• À l'affût des coquilles

    « Elle était toujours en grand deuil, un deuil austère s'il en fût. »
    (Pierre Benoît, dans son roman Seigneur, j'ai tout prévu...)

    « Je venais d'être nommé dans les Landes à un poste de confiance s'il en fût. »
    (Pierre Benoît, dans son roman L'Oiseau des ruines) 

     

      FlècheCe que j'en pense


    De deux choses l'une : ou bien l'académicien Pierre Benoît était définitivement fâché avec la conjugaison ou bien la maison d'édition Flammarion accumule les fautes typographiques. Toujours est-il que ce passé simple de l'indicatif (fut) est pris plus souvent qu'à son tour pour un imparfait du subjonctif (fût, avec son u dûment chapeauté). Jugez-en plutôt : « Prince heureux, s'il en fût jamais » (Saint-Simon), « Le jeune Adam [...] avait d'abord été destiné par ses parents adoptifs à la garde des troupeaux, poste de confiance, s'il en fût » (Alexandre Dumas), « Gourmand s'il en fût onc » (Adolphe de Leuven), « Spirituel s'il en fût » (Charles Du Bos), « Nul n'y réussit pourtant comme Marcel Proust, Parisien de Paris s'il en fût jamais » (François Mauriac), « Shakespeare, homme de théâtre s'il en fût » (André Maurois). Dans toutes ces phrases, l'accent circonflexe n'a pas lieu d'être − fût-ce décorativement − tant on sait que la conjonction si s'accommode mal du subjonctif quand elle introduit une hypothèse dont la conséquence est réelle (1).

    À la décharge des contrevenants, reconnaissons que la locution verbale s'il en fut − qui sert à marquer, dans la langue écrite soutenue, un haut degré en insistant sur la rareté de la personne ou de la chose considérées − ne se livre pas aisément à l'analyse. D'abord, il faut avoir conscience que le verbe être est ici employé de façon impersonnelle au sens de « il y a, il existe », comme dans : Il est des hommes que l'on n'oublie jamais. Ensuite, il faut s'aviser que l'on a affaire à une forme elliptique, dont l'expression intégrale pourrait être : « s'il en a existé un, on peut penser que c'est celui-là », d'où « qui est un modèle du genre, comme il n'y en a pas d'autre ». Avec les exemples de Pierre Benoît, cela donne : s'il a existé un deuil qui fut austère, c'est bien celui-là, d'où « un deuil très austère » ; s'il a existé un poste de confiance, c'est bien celui-là, d'où « un poste de confiance comme il n'y en a pas d'autre ».
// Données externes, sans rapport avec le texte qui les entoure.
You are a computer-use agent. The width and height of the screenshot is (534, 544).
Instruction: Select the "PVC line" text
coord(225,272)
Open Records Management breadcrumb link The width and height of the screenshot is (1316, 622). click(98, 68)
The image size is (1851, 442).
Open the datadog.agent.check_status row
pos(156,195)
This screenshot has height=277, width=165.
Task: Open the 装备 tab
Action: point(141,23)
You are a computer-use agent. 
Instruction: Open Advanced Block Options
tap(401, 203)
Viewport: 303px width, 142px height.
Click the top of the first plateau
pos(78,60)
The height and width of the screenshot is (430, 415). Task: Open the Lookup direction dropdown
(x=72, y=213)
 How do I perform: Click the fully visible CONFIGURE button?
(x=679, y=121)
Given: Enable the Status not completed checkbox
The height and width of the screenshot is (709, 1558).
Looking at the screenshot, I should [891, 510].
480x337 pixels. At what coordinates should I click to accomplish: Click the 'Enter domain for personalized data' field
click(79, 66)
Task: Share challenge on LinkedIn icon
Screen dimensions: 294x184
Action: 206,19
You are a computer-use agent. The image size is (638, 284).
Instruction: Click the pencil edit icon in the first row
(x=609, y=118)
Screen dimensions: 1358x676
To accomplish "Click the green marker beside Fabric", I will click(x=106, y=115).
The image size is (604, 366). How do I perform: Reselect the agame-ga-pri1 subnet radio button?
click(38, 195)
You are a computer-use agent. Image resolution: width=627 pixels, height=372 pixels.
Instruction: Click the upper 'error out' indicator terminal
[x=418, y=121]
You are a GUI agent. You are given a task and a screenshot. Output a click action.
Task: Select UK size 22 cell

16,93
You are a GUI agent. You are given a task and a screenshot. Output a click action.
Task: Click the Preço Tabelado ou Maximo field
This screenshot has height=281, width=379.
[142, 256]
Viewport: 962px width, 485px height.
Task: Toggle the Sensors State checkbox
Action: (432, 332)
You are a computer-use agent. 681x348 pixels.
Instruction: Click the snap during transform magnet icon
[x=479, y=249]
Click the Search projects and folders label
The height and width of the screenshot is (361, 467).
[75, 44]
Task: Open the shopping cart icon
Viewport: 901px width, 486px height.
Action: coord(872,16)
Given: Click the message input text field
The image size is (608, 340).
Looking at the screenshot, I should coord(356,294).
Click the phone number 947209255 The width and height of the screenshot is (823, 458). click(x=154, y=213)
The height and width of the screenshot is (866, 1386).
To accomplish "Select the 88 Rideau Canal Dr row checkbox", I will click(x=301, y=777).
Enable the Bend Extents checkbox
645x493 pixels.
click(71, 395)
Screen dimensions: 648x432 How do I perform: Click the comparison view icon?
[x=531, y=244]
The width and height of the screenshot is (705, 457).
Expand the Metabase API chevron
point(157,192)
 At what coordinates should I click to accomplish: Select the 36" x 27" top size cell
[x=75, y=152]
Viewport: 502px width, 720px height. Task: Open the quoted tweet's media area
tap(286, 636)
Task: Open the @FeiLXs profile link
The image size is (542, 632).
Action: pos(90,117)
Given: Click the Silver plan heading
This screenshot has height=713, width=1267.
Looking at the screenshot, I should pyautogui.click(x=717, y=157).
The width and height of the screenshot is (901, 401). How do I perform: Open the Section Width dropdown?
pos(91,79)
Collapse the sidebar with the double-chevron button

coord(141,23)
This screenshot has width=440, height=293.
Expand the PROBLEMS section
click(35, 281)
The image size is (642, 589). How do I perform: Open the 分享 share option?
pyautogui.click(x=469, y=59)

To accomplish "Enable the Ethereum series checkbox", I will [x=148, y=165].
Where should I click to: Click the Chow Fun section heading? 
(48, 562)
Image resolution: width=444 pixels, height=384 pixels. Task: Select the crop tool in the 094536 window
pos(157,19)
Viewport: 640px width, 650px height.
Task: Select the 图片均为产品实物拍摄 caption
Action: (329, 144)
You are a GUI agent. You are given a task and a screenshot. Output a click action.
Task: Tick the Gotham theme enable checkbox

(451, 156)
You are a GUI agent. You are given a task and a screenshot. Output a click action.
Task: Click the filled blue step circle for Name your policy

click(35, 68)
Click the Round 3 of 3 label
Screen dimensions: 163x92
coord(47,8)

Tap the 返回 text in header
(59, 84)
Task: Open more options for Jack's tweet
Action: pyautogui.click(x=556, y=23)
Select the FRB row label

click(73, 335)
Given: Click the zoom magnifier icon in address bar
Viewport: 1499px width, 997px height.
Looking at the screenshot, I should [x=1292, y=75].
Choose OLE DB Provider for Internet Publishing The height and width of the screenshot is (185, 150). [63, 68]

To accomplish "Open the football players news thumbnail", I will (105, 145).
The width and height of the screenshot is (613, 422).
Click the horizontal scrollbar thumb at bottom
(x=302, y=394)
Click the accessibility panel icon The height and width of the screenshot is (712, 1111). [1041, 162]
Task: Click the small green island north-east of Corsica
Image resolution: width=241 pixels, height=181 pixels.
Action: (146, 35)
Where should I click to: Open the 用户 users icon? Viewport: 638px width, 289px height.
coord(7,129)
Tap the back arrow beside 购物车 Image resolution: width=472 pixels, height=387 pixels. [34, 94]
    Vous pensez en avoir terminé avec notre locution ? Il n'en est rien. Dans Syntaxe du français moderne (1968), les Le Bidois père et fils, éminents linguistes s'il en fut, font encore observer qu'« en pareille phrase la forme temporelle du verbe est absolument figée » ; pour preuve, s'il en était besoin, ces exemples trouvés sous des plumes avisées : « Ce mot est barbare, s'il en fut jamais » (Vaugelas), « C'est une farce en politique, s'il en fut jamais » (Rousseau), « C’est un voleur de grand chemin de mes amis, homme d’exécution s’il en fut" » (Stendhal), « Mme de Coursy est une femme d'esprit s'il en fut » (Mérimée), « Campement délicieux s'il en fut, où nous terminons le jour » (Loti), « Swann qui est, d'ailleurs, un garçon d'esprit s'il en fut » (Proust). Quarante ans plus tard, Jean-Paul Jauneau, dans N'écris pas comme tu chattes (2011), n'est pas loin de partager cet avis : « La subordonnée conditionnelle au passé simple s'il en fut peut être précédée d'une principale au présent : Cette femme est une perle, s'il en fut. » Mais voilà, Hanse ne l'entend pas de cette oreille : selon lui, la forme s'il en est, « rarement employé[e] au lieu de s'il en fut en rapport avec un passé » (2), est « obligatoire avec un autre présent » : « C'était un brave homme s'il en fut. C'est un brave homme s'il en est. » Même son de cloche du côté de la neuvième édition du Dictionnaire de l'Académie : « S'il en est, s'il en fut, pour donner valeur superlative. C'est un lettré, s'il en est. C'était un héros, s'il en fut. » (3) On retiendra que, quand le verbe sort de son figement, c'est pour être conjugué au présent, plus rarement à un autre temps de l'indicatif : « La bande noire, bonne œuvre et sainte, s'il en est » (Paul-Louis Courier), « Œuvre entre toutes cartésienne s'il en est » (Charles Du Bos), « Une gourmande s'il en est ! » (Pierre Perret), « Un homme pieux s'il en est » (Gilbert Sinoué), « Qui aurait l'idée, incongrue s'il en est, de provoquer un géant ? » (Yann Moix), à côté de « Ordre impératif, s'il en avait jamais été » (Claude Farrère), « Question stupide s'il en était » (Bertène Juminer), « Invention saugrenue s'il en était » (Pierre Mertens), « Homme de confiance s'il en était » (Serge Moati). Gageons toutefois qu'avec la désaffection actuelle de nos compatriotes pour le passé simple les graphies s'il en est (dans les contextes au présent) et s'il en était (dans les contextes au passé) finiront par s'imposer au détriment du piégeux s'il en fut.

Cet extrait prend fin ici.